New Year's Eve. A Château. An Idea.

Back in France after Bangkok. Leon Le Baron launched. Maison & Objet twice a year. Salon de la Lingerie. Who's Next. Trade shows where I met designers who had no idea they were about to become cast members.

December 31st, 2010. A party at a friend's apartment. I meet Zoé Elvinger. She mentions she lives in a château — an 11th-century Benedictine priory overlooking the Seine, in Evecquemont, 40 kilometers west of Paris. 1,285 square meters. Reconstructed in 1908 as a neoclassical folly, then acquired in 1937 by her grandfather Francis Elvinger — a pioneer of advertising theory, professor at the University of Louvain, author of eight editions of La Marque. The same rooms that hosted L'Heure Zéro, Le Grand Pardon, and Neuilly sa mère.

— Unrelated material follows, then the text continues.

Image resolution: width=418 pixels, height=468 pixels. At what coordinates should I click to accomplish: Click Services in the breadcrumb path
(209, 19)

I had the designers. I had the contacts. Now I had the location. By January, production was underway.

SHE SAID CHÂTEAU. I HEARD FILM SET.

THE PRODUCTION

A Sprained Ankle and a Blackboard Wall

March 2011. A severe ankle sprain. Five flights of stairs. No elevator. I couldn't leave my apartment for weeks. My bedroom became the war room — bed on the left, desk facing the wall, window on the right. A blackboard wallpaper covered one wall. Chalk notes. Post-its. Magazine pages cut and pinned. Every moodboard, every designer brief, every model card — planned from that room in the 19th arrondissement, overlooking the Canal de l'Ourcq.

The injury forced the focus. I stopped going out. I started producing. Excel files. PowerPoint decks sent to thirty designers. Costume rentals from Le Vestiaire in La Courneuve. Press offices contacted for accessories. Insurance negotiated for furniture worth tens of thousands. The production that seemed impossible became inevitable — because I couldn't walk away from it. Literally.

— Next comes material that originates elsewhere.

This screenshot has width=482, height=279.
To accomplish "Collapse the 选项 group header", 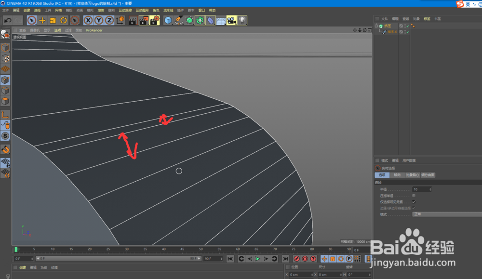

THE ANKLE BROKE. THE PROJECT DIDN'T.

THE SHOOT

Six Days. Forty Models. Salade Pizza Vodka.

June 2011. Two weekends. Friday, Saturday, Sunday. Forty models arriving by train from Paris. Fifteen crew — hair, makeup, styling, assistants. €50,000 worth of lighting equipment loaned by Photorent, where I'd been renting gear since my return to France. Self-funded from a sale of prints to the Sofitel Saigon through Pierre Maciag — around €14,000 that became the entire production budget.

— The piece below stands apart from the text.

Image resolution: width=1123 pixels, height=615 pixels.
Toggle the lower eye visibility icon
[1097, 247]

Each room was stripped of its original furniture and redressed with pieces from the designers — Taillardat's heritage furniture, Volevatch's fixtures, Cadolle's lingerie. I directed everything. Styled everything. Briefed the hair and makeup team with moodboards I'd built from my blackboard wall. Then gave them creative freedom within the frame.

Six to seven setups per day. Grand salon. Winter garden. Alcove salon. The château's balcony. Shot at 14mm — wide enough to swallow the room, close enough to catch the expression. Silver umbrella flash. The church bells of the priory next door rang at exactly 7pm, the moment I pressed the shutter on "Do You Truly Believe in God?" You can't stage that.

Street-cast models next to professionals. Heritage luxury next to underground fashion. The last evening ended with margaritas and the same song on repeat because nobody wanted it to stop.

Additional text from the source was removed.